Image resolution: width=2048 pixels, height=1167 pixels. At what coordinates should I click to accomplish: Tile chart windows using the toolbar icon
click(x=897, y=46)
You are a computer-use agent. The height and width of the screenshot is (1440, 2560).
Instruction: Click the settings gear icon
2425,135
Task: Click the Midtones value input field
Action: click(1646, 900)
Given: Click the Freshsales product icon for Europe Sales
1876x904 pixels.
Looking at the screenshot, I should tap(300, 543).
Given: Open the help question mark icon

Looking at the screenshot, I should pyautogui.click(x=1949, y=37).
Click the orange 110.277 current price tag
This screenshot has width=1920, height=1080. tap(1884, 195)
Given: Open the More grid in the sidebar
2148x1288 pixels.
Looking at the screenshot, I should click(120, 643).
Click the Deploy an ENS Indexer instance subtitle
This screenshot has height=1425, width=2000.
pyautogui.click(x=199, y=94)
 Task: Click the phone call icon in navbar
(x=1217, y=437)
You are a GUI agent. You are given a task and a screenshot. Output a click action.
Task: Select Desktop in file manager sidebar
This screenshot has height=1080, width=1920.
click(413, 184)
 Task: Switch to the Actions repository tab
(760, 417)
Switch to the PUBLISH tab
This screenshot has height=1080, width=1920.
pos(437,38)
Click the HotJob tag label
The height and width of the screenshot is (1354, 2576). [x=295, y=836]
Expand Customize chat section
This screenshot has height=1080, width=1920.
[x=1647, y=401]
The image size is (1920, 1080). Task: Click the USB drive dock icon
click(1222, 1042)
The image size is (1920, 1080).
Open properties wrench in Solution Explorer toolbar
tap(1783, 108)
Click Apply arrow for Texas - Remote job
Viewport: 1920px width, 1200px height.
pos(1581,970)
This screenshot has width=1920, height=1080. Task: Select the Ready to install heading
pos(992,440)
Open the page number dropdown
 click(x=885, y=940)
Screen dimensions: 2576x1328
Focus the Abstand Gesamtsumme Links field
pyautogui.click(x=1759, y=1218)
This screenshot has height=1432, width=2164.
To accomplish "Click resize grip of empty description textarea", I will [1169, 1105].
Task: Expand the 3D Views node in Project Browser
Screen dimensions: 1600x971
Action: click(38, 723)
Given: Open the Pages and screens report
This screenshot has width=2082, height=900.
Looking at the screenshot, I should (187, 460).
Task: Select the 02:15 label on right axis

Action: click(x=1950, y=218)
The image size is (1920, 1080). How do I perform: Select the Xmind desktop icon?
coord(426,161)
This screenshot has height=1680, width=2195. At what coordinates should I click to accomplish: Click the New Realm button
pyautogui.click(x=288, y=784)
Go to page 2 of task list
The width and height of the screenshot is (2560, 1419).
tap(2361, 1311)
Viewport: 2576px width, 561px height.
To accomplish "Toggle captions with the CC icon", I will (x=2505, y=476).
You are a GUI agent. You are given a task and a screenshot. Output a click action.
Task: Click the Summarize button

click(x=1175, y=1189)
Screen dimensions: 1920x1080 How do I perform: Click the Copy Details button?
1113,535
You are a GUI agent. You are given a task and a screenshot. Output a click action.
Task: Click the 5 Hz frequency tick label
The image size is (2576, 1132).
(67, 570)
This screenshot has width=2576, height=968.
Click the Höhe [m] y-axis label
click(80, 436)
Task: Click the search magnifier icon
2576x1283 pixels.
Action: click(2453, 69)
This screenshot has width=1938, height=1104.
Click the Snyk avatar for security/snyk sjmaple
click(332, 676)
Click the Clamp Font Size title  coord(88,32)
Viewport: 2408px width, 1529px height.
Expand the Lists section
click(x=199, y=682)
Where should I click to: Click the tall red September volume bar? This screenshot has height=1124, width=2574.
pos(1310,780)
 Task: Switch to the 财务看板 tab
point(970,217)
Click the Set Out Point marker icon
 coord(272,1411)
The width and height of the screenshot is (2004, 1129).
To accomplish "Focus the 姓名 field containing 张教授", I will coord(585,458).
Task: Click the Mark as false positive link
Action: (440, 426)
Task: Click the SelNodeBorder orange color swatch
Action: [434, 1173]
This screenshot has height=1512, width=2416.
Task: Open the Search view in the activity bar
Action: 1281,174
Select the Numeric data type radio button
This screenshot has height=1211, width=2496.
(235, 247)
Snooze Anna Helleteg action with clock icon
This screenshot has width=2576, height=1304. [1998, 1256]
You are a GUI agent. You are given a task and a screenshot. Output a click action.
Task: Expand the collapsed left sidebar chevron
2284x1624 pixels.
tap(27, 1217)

What is being asked:
Write down, word for word, the lines above from the one containing "Given: Open the help question mark icon" through the one containing "Given: Open the More grid in the sidebar", both ends included.

Task answer:
Given: Open the help question mark icon

Looking at the screenshot, I should pyautogui.click(x=1949, y=37).
Click the orange 110.277 current price tag
This screenshot has width=1920, height=1080. tap(1884, 195)
Given: Open the More grid in the sidebar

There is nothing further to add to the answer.